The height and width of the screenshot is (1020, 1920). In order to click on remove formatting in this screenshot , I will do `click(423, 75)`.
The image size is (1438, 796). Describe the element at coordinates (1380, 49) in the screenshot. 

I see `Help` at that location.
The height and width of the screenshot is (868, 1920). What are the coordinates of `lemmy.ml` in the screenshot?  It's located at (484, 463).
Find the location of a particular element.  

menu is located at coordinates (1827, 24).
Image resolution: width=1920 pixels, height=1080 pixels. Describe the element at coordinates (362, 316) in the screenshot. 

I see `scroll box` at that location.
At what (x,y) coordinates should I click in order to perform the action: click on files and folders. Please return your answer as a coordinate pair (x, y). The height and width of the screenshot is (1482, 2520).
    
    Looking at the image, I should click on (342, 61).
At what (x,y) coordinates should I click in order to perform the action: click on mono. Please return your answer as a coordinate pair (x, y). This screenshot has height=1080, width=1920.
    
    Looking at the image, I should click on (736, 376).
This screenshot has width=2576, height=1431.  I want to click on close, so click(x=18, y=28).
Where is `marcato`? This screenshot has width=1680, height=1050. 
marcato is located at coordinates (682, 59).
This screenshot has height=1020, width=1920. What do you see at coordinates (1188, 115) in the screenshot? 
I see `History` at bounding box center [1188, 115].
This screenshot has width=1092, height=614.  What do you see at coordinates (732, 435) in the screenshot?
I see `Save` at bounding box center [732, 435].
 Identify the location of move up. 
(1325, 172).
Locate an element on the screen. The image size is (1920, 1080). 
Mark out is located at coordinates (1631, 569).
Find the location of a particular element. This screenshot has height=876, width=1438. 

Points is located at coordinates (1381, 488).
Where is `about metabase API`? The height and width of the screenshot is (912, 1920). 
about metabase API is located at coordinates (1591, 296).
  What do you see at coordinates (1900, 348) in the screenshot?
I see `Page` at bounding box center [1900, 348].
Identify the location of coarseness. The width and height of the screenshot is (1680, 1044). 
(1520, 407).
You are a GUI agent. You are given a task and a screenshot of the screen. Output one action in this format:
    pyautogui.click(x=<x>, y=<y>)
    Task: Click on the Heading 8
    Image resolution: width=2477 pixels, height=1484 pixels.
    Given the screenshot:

Stated exercise:
Rewrite all the records, changing "Find the location of a particular element" to "Locate a specific element" and leaving everything else unchanged.

Written solution:
The height and width of the screenshot is (1020, 1920). In order to click on remove formatting in this screenshot , I will do `click(423, 75)`.
The image size is (1438, 796). Describe the element at coordinates (1380, 49) in the screenshot. 

I see `Help` at that location.
The height and width of the screenshot is (868, 1920). What are the coordinates of `lemmy.ml` in the screenshot?  It's located at (484, 463).
Locate a specific element.  

menu is located at coordinates (1827, 24).
Image resolution: width=1920 pixels, height=1080 pixels. Describe the element at coordinates (362, 316) in the screenshot. 

I see `scroll box` at that location.
At what (x,y) coordinates should I click in order to perform the action: click on files and folders. Please return your answer as a coordinate pair (x, y). The height and width of the screenshot is (1482, 2520).
    
    Looking at the image, I should click on (342, 61).
At what (x,y) coordinates should I click in order to perform the action: click on mono. Please return your answer as a coordinate pair (x, y). This screenshot has height=1080, width=1920.
    
    Looking at the image, I should click on (736, 376).
This screenshot has width=2576, height=1431.  I want to click on close, so click(x=18, y=28).
Where is `marcato`? This screenshot has width=1680, height=1050. 
marcato is located at coordinates (682, 59).
This screenshot has height=1020, width=1920. What do you see at coordinates (1188, 115) in the screenshot? 
I see `History` at bounding box center [1188, 115].
This screenshot has width=1092, height=614.  What do you see at coordinates (732, 435) in the screenshot?
I see `Save` at bounding box center [732, 435].
 Identify the location of move up. 
(1325, 172).
Locate an element on the screen. The image size is (1920, 1080). 
Mark out is located at coordinates (1631, 569).
Locate a specific element. This screenshot has height=876, width=1438. 

Points is located at coordinates (1381, 488).
Where is `about metabase API`? The height and width of the screenshot is (912, 1920). 
about metabase API is located at coordinates (1591, 296).
  What do you see at coordinates (1900, 348) in the screenshot?
I see `Page` at bounding box center [1900, 348].
Identify the location of coarseness. The width and height of the screenshot is (1680, 1044). 
(1520, 407).
You are a GUI agent. You are given a task and a screenshot of the screen. Output one action in this format:
    pyautogui.click(x=<x>, y=<y>)
    Task: Click on the Heading 8
    Image resolution: width=2477 pixels, height=1484 pixels.
    Given the screenshot:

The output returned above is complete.